SOURCE MATERIAL: Begin

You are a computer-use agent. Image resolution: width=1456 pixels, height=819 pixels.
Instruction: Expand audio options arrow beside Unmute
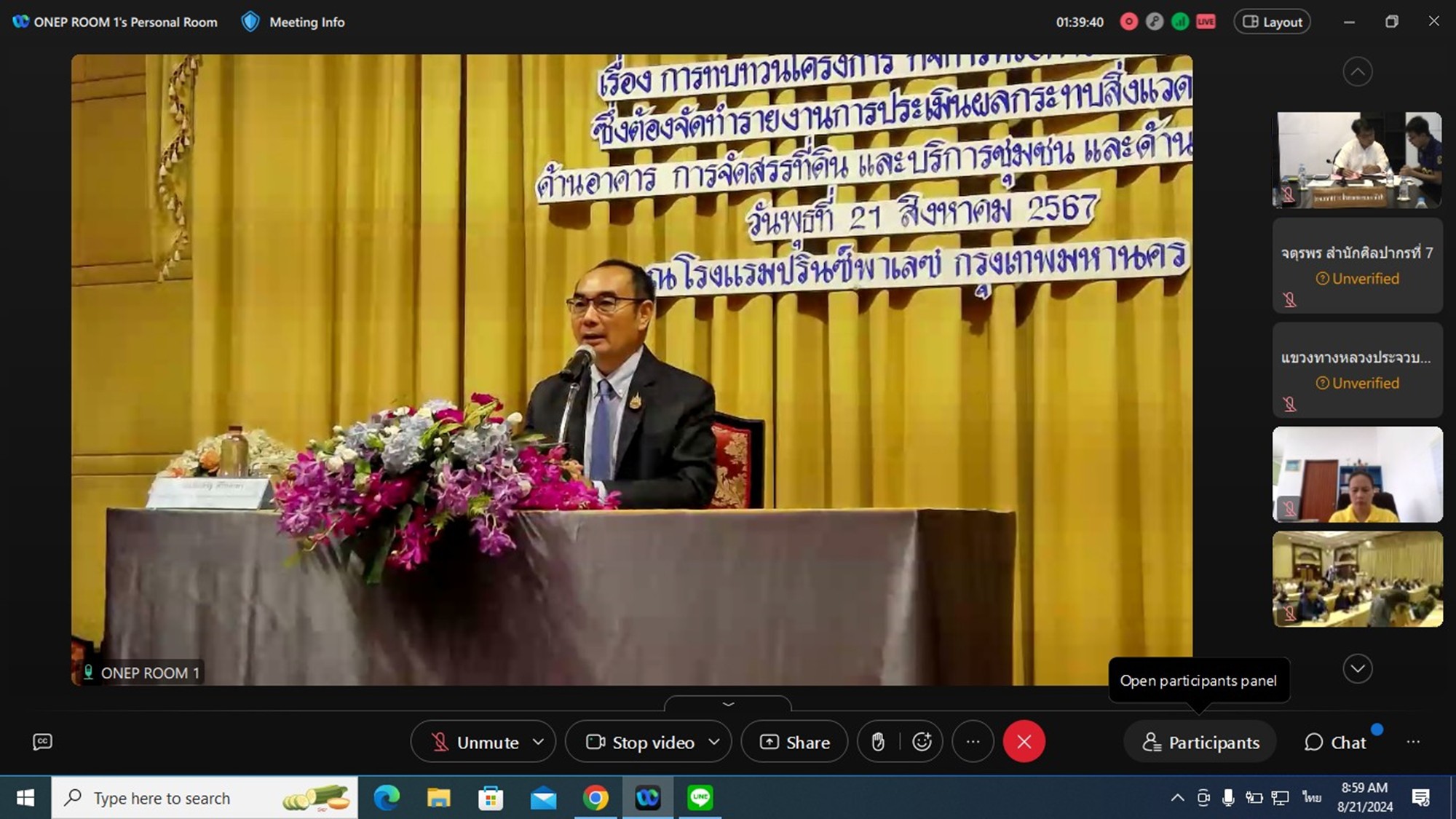pyautogui.click(x=539, y=742)
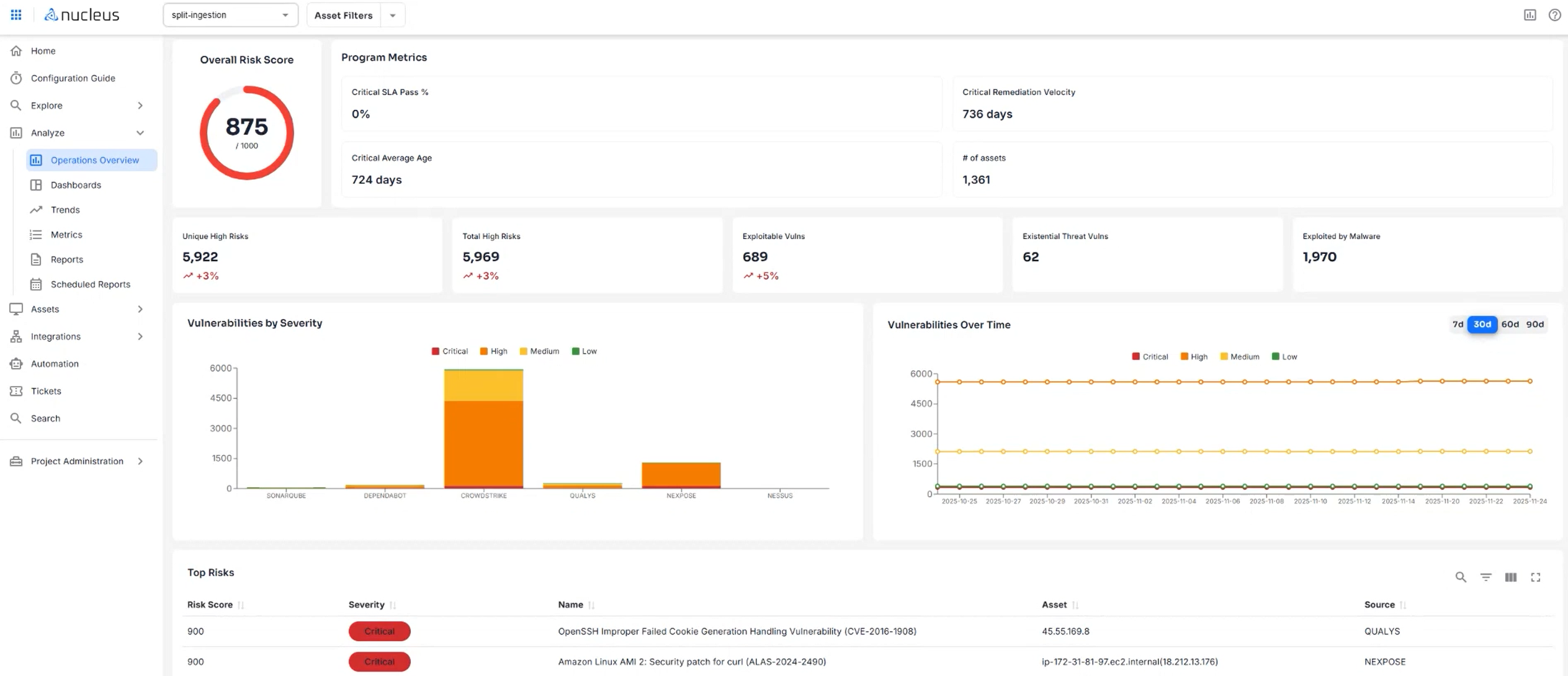Open the apps grid next to Nucleus logo

(x=16, y=14)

SOURCE MATERIAL: End

Reproduce everything above exactly, images excluded.

**TASK ANSWER**
You are a computer-use agent. Image resolution: width=1456 pixels, height=819 pixels.
Instruction: Expand audio options arrow beside Unmute
pyautogui.click(x=539, y=742)
Open the apps grid next to Nucleus logo

(x=16, y=14)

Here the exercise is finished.